Irmã Eurides pontuou que a ineficiência da legislação, a ausência de um banco de dados, a fragilidade das redes de proteção nos Estados e municípios, a precariedade nos sistemas de notificações e as profundas desigualdades sociais, econômicas e culturais lançam as pessoas em situações de vulnerabilidade, transformando-as em presas fáceis para os traficantes.

Irmã Eurides destacou que é de grande urgência dar visibilidade a esta realidade, que é tão presente e ao mesmo tempo bastante invisível na sociedade.

 

O tráfico de pessoas funciona como uma epidemia silenciosa que vai ceifando vidas e sendo tolerada pela sociedade.

“A Campanha da Fraternidade propõe um amplo debate com toda sociedade, no sentido de potencializar as iniciativas já existentes no enfrentamento ao tráfico humano e suscitar, no interior das Comunidades, Pastorais e Paróquias e Organismos, reflexões e ações de prevenção, assistência, e incidência politica no enfrentamento a esta triste realidade”, afirmou.

Irmã Eurides alertou que esta é uma realidade ainda bastante oculta nos cenários e agendas das instituições. “O tráfico de pessoas funciona como uma epidemia silenciosa que vai ceifando vidas e sendo tolerada pela sociedade como um problema distante e de pouca relevância”.

A coordenadora da Rede citou instrumentos e espaços conquistados nos últimos anos para o enfrentamento ao tráfico de pessoas:

“O Plano Nacional de Enfrentamento ao Tráfico de Pessoas foi desenvolvido entre 2009 e 2010, e teve como um dos seus resultados práticas a criação de Núcleos de Enfretamento ao tráfico nos Estados, com a finalidade de articular, estruturar e consolidar, a partir dos serviços e redes existentes, uma rede estadual de referência e atendimento às vítimas do tráfico de pessoas”.

Foram implementados no país 18 núcleos e postos avançados da Rede de Enfrentamento ao Tráfico. Em 2013 foi lançado o II Plano Nacional para o período de 2013 a 2016 e, em janeiro deste ano, o Comitê Nacional de Enfrentamento ao Tráfico de Pessoas – CONATRAP, com a participação de representantes do governo e das organizações da sociedade civil.

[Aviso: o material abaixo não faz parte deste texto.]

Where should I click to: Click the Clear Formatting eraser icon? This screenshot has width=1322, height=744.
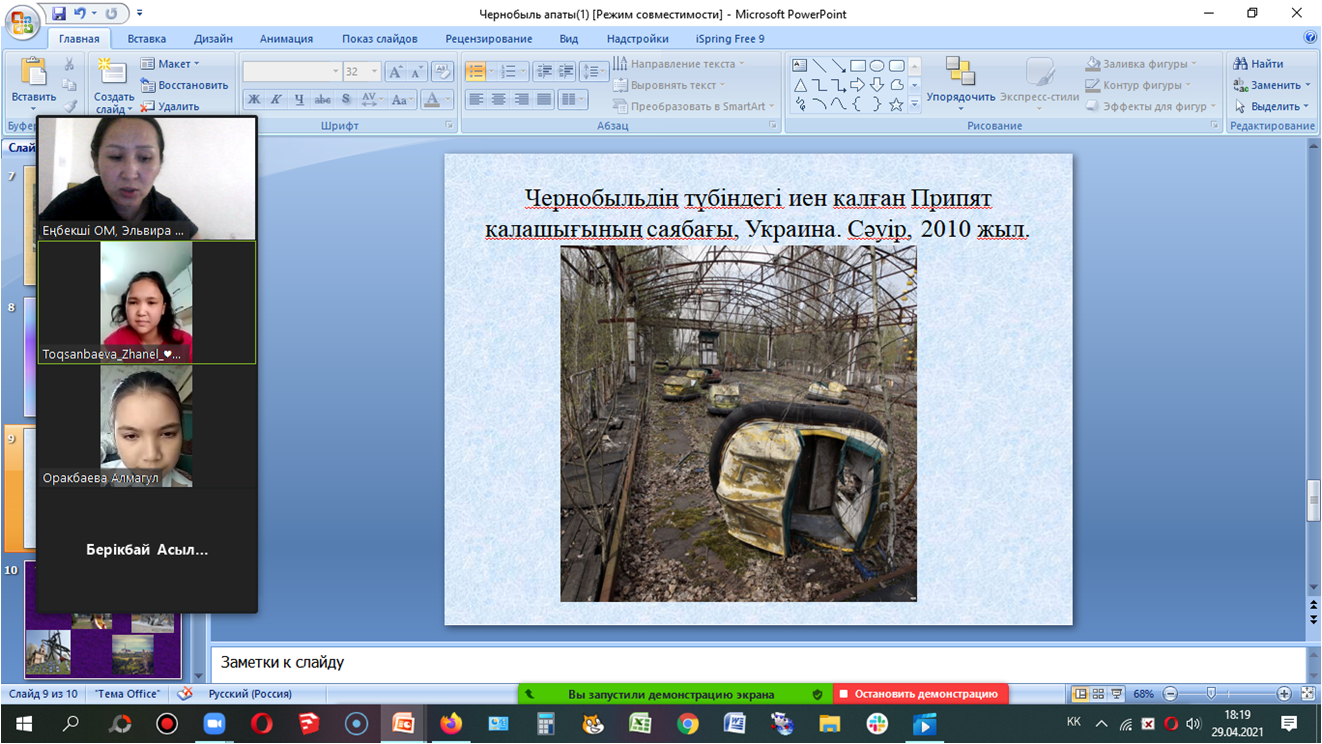441,72
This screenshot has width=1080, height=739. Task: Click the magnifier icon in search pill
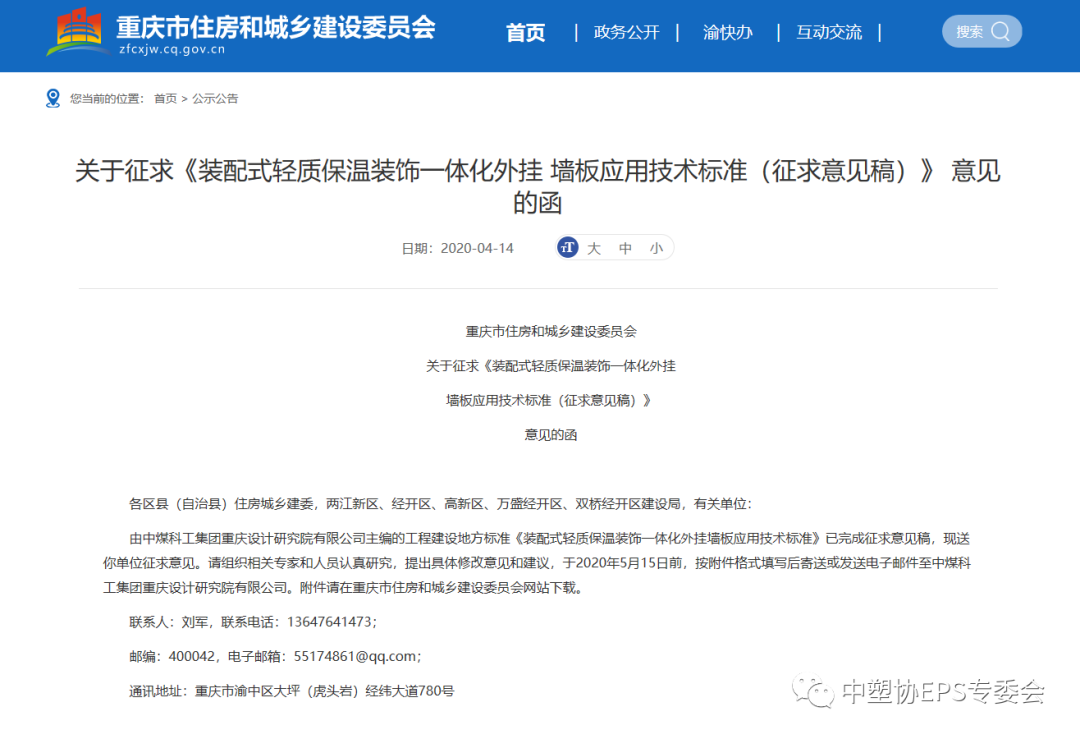tap(1001, 32)
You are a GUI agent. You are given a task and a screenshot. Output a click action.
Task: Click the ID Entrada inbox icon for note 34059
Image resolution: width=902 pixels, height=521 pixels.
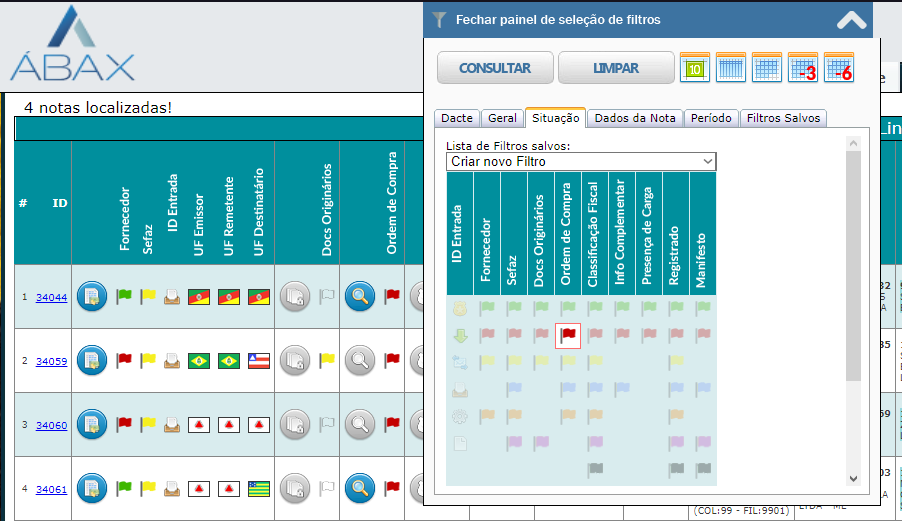click(173, 360)
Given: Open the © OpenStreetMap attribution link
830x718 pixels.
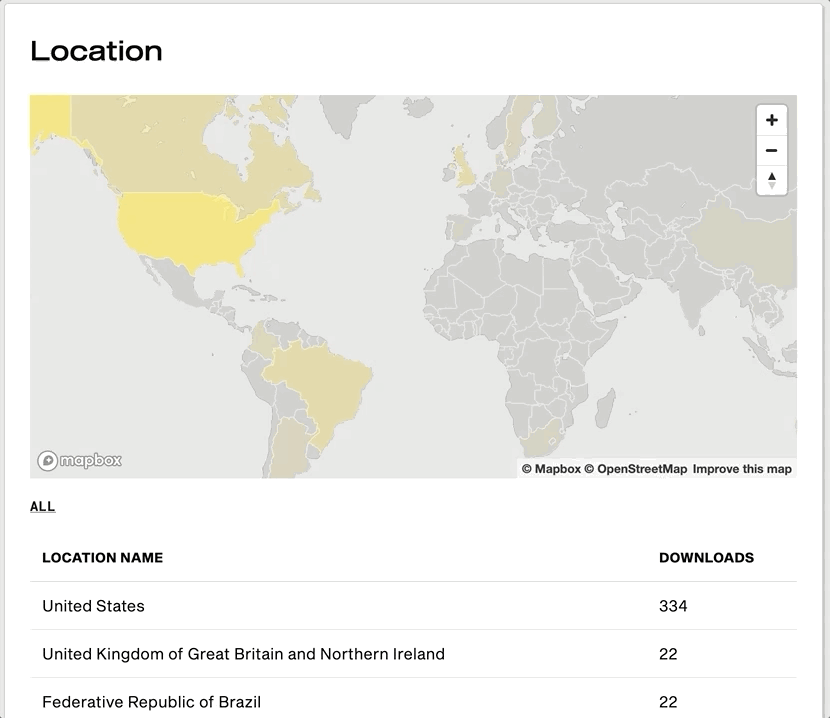Looking at the screenshot, I should point(636,469).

A religiosa afirmou que apesar de várias iniciativas a realidade ainda continua sendo um drama e um desafio que requer maior agilidade e eficiência no seu enfrentamento, tanto no âmbito da investigação e responsabilização dos traficantes, quanto nas ações de prevenção e, sobretudo, na criação e efetivação de politicas que abordem as suas causas geradoras.

Foto de: Divulgação

Rede Um grito pela vida

Rede articula iniciativas de combate ao
Tráfico de Pessoas no Brasil.

Rede Um Grito pela Vida - Segundo a religiosa, a Rede entende o tráfico de pessoas como um problema multidimensional, que atenta à dignidade humana, sendo uma grave violação dos direitos humanos, a restrição da liberdade.

“A Rede ‘Um Grito pela Vida’ é intercongregacional e constituída por aproximadamente 150 religiosas/os de diversas Regionais e Congregações. Desde 2006, como parte constitutiva da CRB Nacional, atua de forma descentralizada e articulada com as organizações e iniciativas afins, nas diversas localidades, Estados e Municípios. Integra a Talitha kum – Rede internacional da Vida Religiosa Consagrada”, afirmou.

Atualmente, a Rede conta com 22 núcleos articulados que se encontram, periodicamente, e 19 Estados da federação, atuando em parcerias com Organizações Não Governamentais (ONG) e Governamentais (OG), movimentos sociais e outros segmentos da sociedade civil.

Entre as atividades da Rede está a organização de grupos de reflexão e estudo, cursos de formação para multiplicadores e a participação e mobilização social e política de incidência na definição e efetivação de politicas públicas de Enfrentamento ao Tráfico de Pessoas.